可是當她聽到張凡要去大壩的時候,她又忍不住心存擔憂,張凡再有能力,那也不可能是洪水的對手。這個時候去的話,無疑等於把腦袋扣在褲腰上啊!她怎麼能放的下心?
張凡瞥了一眼劉雪菲,沒有說話。轉而低頭捏了捏懷中唐衣伊的小臉,笑道:“好了,和其他人趕快離開這裡吧,等一會我就回賓館,不會有事的。”
“張凡,不要去好不好?”唐衣伊咬着嘴脣,搖頭,眼角噙滿了淚水。
張凡的眼中忽然充斥滿了厲色,“我決定的任何事,不會因爲任何人而改變,包括我的女人。唐衣伊,你要是尊重我的話,就和所有人離開這個地方,要是想讓我對你放手的話,你就盡情地勸吧,不過無論怎麼樣,都別想讓我改變自己的想法。”
“那好,我不勸你,我跟你一起過去。
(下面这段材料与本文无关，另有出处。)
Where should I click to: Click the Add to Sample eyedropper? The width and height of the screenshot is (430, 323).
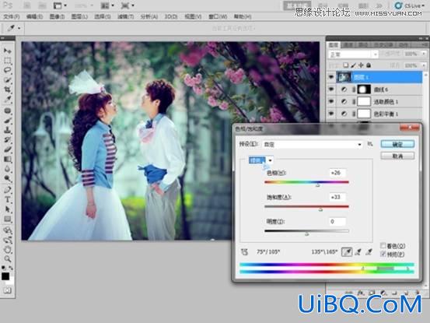click(358, 251)
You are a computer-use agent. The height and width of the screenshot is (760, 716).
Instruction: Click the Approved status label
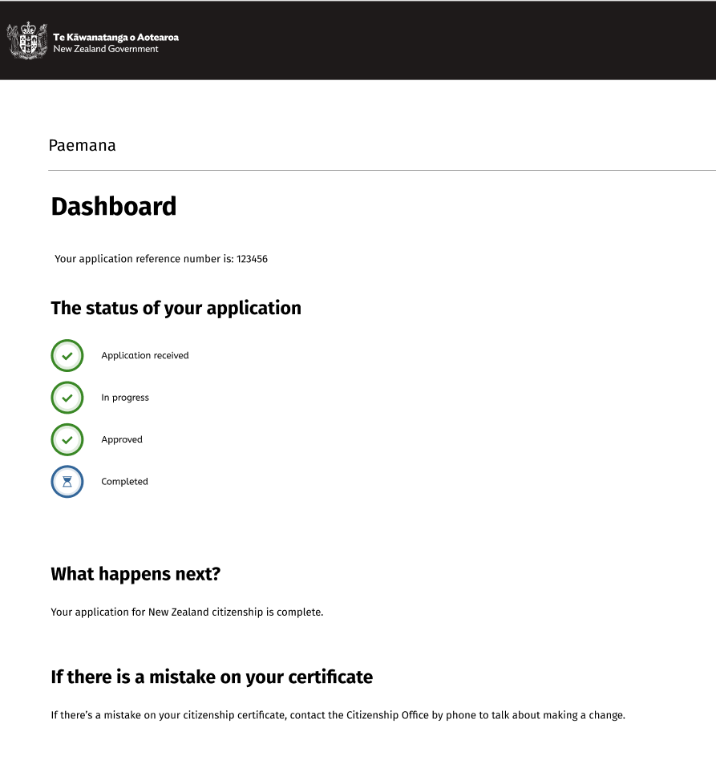(x=122, y=440)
”唐衣伊微微嘆了一口氣,妥協道。
“你想讓我現在就跟你提出分手是不是?”張凡眼神更加嚴厲了,然後帶着讓人無可違抗的霸道大聲道,“好了,所有人都離開這裡,要不然,別怪我把你們一個一個地再擰回得勝湖裡面!趕緊給我滾!”
所有人都嚇了一大跳,在他們的印象當中,這是張凡第一次發怒,而且怒火竟然是如此的強盛,讓人心生畏懼!
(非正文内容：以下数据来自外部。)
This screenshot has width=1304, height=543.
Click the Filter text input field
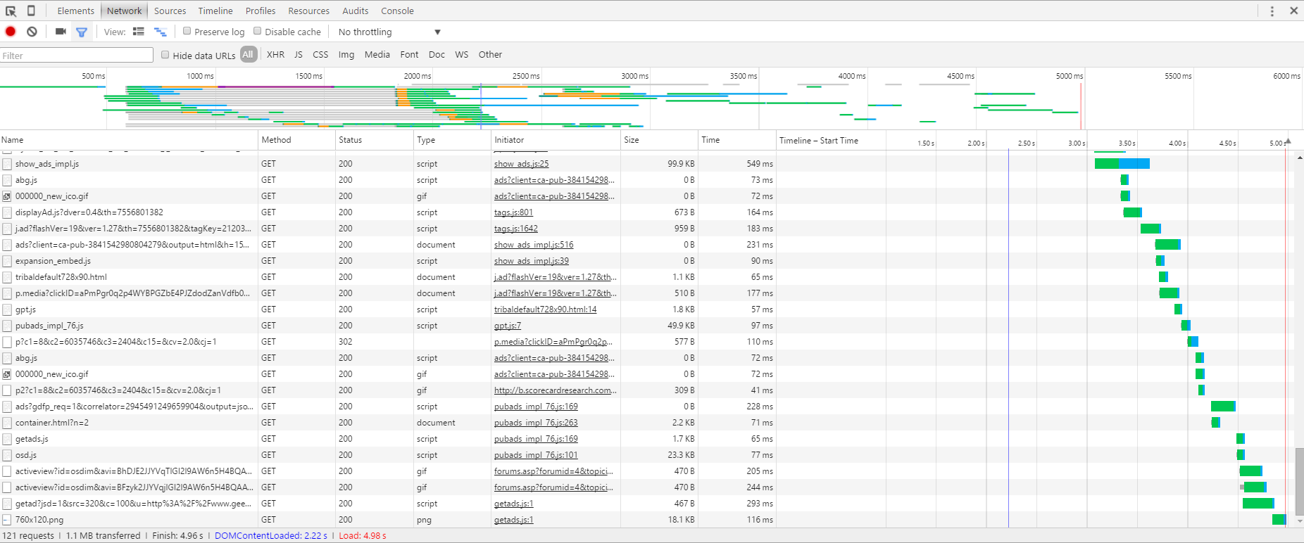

碰觸到張凡的眼神,唐鈴視線趕忙一低,大聲說道:“好了,咱們大家都先走吧,張凡是咱們的領隊,更是咱們的核心,人家生化縣的人民救了咱們,總該有人去還恩的,就由張老師去還吧。呵呵。再說了,張老師的水性那麼好,就算真的發生什麼大壩潰毀的事,應該也不會有事吧。”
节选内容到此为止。